Assia tried to resurrect Sylvia’s garden early one morning. She misplaced the time. In the afternoon, the scotoma crept up behind her back. She found herself sitting trapped in a plot of holes. She stepped in clear to her hip joint. She stretched and clawed for the garden hose that lay there in the coruscant grass. She caught hold of the lifeline and pulled so hard that she wrenched it from the brass penis in the garden wall.
The scotoma was a fluke. Her migraine aura is usually painted with the smeared iridescence and the balanced density of a Legueult painting. Her doctor, the same one who had delivered Shura, questioned her about the visions. What did they look like, he wanted to know.

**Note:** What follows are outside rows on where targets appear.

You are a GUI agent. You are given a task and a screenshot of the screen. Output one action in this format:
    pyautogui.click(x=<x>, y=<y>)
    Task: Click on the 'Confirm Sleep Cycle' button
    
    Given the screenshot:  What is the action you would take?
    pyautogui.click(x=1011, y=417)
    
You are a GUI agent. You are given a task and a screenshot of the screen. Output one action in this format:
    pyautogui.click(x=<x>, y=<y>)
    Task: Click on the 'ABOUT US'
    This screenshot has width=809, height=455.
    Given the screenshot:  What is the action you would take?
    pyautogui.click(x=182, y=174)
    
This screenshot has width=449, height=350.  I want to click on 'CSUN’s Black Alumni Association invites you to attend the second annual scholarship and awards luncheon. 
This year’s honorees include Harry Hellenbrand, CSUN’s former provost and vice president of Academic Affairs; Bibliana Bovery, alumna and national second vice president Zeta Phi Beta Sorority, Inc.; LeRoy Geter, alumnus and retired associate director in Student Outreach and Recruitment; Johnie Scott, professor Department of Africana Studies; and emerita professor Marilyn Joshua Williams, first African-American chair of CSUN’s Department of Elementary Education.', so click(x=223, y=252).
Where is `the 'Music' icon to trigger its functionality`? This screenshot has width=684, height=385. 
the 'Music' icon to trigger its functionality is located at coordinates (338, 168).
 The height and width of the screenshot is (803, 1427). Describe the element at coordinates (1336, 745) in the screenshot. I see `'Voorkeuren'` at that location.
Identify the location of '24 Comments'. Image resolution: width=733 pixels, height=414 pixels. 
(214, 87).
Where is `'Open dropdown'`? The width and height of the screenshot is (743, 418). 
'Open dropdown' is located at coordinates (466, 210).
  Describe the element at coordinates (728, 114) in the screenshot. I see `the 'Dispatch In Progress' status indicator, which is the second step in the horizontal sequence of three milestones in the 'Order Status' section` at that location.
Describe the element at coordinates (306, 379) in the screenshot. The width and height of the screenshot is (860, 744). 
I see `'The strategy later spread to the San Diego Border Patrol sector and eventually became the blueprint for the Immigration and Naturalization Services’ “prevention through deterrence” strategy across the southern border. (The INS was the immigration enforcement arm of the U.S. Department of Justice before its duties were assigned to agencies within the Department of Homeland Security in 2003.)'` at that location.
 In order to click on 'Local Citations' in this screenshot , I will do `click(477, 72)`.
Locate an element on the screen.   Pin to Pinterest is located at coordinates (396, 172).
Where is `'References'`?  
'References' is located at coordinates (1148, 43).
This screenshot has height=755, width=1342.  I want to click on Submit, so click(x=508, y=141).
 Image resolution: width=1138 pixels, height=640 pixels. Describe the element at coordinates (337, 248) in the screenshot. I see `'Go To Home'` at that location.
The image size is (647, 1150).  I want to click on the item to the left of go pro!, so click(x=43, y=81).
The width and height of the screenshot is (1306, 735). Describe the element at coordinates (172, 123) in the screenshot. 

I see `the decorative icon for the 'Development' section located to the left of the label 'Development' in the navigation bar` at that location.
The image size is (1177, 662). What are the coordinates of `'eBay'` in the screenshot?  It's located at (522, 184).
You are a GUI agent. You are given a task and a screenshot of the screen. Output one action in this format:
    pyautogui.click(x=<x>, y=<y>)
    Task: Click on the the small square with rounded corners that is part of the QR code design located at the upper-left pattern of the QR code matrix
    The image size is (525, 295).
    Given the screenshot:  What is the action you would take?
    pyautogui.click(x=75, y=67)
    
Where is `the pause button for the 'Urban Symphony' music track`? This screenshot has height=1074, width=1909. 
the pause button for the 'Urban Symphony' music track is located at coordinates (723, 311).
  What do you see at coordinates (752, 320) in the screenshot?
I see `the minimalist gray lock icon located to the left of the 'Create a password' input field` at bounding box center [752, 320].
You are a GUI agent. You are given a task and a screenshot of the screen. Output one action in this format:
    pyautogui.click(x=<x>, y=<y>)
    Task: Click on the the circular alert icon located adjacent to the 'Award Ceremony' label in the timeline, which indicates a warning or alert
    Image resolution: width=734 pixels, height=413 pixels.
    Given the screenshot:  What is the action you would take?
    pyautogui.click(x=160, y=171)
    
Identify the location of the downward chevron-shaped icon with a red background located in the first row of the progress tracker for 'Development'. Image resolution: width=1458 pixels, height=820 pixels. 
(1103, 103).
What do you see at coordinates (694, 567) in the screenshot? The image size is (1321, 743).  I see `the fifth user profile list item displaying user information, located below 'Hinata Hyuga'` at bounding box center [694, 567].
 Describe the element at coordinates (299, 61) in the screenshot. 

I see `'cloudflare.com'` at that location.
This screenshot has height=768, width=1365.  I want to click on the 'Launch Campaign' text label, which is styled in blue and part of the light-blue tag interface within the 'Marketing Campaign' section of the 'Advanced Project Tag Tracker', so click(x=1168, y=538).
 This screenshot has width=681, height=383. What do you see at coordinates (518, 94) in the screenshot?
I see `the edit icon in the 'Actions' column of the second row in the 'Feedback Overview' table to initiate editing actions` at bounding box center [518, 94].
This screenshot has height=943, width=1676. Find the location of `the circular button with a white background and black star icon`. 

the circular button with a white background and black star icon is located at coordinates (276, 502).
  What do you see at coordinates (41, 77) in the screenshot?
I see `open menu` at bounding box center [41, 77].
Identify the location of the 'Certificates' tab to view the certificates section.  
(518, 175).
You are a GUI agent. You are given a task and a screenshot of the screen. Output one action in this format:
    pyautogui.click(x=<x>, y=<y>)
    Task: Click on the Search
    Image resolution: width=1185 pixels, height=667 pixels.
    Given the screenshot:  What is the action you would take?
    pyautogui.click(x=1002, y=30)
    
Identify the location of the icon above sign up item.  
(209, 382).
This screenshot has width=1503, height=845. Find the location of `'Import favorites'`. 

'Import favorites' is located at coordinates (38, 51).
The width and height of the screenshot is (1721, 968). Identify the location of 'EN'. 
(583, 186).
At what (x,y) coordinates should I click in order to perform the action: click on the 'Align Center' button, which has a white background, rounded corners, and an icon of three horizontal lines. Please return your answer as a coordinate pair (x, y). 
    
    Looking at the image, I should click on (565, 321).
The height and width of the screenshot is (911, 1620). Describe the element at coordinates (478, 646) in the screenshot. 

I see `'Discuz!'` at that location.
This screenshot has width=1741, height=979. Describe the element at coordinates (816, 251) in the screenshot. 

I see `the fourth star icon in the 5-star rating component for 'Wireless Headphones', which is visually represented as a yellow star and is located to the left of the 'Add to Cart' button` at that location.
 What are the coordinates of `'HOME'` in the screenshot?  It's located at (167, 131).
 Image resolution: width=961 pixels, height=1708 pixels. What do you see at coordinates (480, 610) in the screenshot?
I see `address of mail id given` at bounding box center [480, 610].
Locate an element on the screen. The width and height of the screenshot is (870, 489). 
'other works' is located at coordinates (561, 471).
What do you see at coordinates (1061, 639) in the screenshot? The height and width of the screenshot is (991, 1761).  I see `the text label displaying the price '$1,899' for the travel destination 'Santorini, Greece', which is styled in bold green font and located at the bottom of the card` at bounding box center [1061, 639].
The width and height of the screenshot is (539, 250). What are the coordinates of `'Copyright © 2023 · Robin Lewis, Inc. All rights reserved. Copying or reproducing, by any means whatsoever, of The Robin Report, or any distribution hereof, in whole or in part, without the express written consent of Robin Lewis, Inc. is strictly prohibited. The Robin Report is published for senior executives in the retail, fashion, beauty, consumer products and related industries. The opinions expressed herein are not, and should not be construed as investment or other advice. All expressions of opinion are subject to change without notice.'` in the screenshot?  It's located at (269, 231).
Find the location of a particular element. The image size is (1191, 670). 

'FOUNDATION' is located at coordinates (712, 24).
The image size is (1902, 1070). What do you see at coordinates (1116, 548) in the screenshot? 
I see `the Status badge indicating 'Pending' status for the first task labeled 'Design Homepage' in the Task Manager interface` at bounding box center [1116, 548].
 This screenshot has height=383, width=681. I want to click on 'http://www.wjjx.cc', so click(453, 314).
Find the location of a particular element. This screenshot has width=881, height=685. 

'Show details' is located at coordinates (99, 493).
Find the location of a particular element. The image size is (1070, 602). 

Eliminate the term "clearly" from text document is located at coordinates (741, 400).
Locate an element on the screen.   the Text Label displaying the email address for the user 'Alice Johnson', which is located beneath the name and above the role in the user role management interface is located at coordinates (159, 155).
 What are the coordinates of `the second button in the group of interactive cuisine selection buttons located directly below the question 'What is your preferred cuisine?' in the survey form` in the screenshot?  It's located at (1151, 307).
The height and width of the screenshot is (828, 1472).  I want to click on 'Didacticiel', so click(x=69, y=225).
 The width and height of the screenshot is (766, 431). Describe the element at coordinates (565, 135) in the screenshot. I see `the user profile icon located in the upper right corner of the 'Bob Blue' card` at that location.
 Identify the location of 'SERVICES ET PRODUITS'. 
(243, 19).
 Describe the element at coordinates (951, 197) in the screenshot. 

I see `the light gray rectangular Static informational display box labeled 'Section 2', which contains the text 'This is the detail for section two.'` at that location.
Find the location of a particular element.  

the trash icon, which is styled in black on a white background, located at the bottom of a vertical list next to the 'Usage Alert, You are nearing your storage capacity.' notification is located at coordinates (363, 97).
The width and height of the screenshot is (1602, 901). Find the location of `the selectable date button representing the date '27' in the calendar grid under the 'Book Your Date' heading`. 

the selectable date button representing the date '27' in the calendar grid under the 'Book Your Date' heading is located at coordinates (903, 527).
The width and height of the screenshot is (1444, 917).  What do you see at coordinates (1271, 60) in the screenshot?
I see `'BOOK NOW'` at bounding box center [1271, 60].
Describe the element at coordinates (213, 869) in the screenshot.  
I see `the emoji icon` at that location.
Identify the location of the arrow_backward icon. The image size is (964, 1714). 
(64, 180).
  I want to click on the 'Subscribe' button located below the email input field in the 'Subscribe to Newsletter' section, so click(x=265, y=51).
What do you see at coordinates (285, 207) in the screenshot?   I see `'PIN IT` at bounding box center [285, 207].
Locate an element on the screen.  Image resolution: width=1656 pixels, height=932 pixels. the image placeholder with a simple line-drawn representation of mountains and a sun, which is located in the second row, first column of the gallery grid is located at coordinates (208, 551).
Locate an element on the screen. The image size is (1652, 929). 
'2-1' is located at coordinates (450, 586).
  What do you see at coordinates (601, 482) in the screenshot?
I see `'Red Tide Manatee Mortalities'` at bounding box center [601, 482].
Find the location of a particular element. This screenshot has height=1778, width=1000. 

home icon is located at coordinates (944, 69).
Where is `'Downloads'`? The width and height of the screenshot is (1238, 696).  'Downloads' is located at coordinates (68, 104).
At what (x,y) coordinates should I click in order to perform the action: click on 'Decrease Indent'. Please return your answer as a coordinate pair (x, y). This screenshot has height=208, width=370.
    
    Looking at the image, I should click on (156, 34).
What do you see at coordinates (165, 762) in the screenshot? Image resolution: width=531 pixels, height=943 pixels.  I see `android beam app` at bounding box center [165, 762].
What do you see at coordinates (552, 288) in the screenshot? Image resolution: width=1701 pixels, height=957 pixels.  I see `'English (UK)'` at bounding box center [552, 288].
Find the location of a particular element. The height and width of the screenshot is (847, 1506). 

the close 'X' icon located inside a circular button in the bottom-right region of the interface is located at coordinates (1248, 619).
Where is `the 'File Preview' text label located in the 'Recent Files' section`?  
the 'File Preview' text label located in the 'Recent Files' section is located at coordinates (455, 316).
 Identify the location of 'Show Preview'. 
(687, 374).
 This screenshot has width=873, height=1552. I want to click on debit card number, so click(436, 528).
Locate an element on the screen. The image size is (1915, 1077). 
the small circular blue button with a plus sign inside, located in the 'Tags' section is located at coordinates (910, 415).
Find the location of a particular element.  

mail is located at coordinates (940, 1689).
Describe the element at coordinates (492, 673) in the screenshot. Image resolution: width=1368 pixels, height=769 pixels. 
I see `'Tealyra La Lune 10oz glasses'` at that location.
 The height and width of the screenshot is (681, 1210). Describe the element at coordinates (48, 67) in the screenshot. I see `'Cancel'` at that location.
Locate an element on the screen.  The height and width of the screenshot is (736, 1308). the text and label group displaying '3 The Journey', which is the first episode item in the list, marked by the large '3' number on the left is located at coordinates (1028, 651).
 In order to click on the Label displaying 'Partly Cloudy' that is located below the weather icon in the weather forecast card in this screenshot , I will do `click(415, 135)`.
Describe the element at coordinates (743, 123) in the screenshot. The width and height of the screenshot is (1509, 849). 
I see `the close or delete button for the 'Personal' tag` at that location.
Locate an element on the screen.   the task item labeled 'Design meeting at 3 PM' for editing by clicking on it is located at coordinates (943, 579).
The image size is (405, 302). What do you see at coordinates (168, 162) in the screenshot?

“To you, they would look like art.”
“What do they look like to you?” the doctor asked.
“The rearview.”
“The rearview of art?”
“To you, they would look like the rearview of art.”
“I’ll prescribe painkillers.”
They didn’t work. The regimen that he tried to put her on didn’t work, either; what’s more, it was draconian. He sought to disallow her perfume and red wine. What then was she living for? She and Shura bake and eat, mostly. A quiet soul who lives above the surf with several cats comes every other Friday to clean. A Mrs. Orchardson who tells funny stories about her cats, saying that they foul the mirror with their tongues and that they leave their rodent quarry upon her pillow for her approval. They bake early in the A.M., Shura bringing and fetching, so that the oven will be cool for Assia’s afternoon migrainal ordeal.